# Data for processing
——————————

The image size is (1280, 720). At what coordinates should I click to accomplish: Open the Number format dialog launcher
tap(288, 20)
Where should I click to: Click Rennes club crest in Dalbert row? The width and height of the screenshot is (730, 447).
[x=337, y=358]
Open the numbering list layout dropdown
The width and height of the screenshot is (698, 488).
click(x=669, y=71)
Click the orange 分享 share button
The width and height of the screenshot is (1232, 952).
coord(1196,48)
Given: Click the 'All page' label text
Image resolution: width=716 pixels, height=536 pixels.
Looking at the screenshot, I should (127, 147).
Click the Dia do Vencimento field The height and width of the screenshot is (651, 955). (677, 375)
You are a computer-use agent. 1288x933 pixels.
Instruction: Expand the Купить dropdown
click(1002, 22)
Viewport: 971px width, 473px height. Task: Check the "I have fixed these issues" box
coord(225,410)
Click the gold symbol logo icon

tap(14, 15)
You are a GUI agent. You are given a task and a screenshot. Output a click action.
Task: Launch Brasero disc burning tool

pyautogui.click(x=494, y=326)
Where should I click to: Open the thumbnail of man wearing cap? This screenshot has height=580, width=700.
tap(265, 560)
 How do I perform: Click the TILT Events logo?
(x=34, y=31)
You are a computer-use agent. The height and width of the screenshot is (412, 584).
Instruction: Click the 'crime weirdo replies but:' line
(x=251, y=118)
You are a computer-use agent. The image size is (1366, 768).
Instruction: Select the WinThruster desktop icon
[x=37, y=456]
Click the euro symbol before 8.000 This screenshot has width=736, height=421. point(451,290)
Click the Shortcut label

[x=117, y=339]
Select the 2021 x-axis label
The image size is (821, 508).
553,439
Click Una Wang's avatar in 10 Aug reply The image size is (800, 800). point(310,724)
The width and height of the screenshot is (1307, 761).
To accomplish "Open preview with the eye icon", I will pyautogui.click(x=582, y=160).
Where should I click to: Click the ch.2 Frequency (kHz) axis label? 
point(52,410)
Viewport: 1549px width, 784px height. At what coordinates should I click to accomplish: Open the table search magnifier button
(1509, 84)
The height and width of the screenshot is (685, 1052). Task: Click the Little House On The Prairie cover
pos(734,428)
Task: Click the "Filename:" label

——————————

Output only the lines that run from the one containing "Instruction: Click the" through the last line of the material above, both included.

# Output below
Instruction: Click the 'crime weirdo replies but:' line
(x=251, y=118)
You are a computer-use agent. The image size is (1366, 768).
Instruction: Select the WinThruster desktop icon
[x=37, y=456]
Click the euro symbol before 8.000 This screenshot has width=736, height=421. point(451,290)
Click the Shortcut label

[x=117, y=339]
Select the 2021 x-axis label
The image size is (821, 508).
553,439
Click Una Wang's avatar in 10 Aug reply The image size is (800, 800). point(310,724)
The width and height of the screenshot is (1307, 761).
To accomplish "Open preview with the eye icon", I will pyautogui.click(x=582, y=160).
Where should I click to: Click the ch.2 Frequency (kHz) axis label? 
point(52,410)
Viewport: 1549px width, 784px height. At what coordinates should I click to accomplish: Open the table search magnifier button
(1509, 84)
The height and width of the screenshot is (685, 1052). Task: Click the Little House On The Prairie cover
pos(734,428)
Task: Click the "Filename:" label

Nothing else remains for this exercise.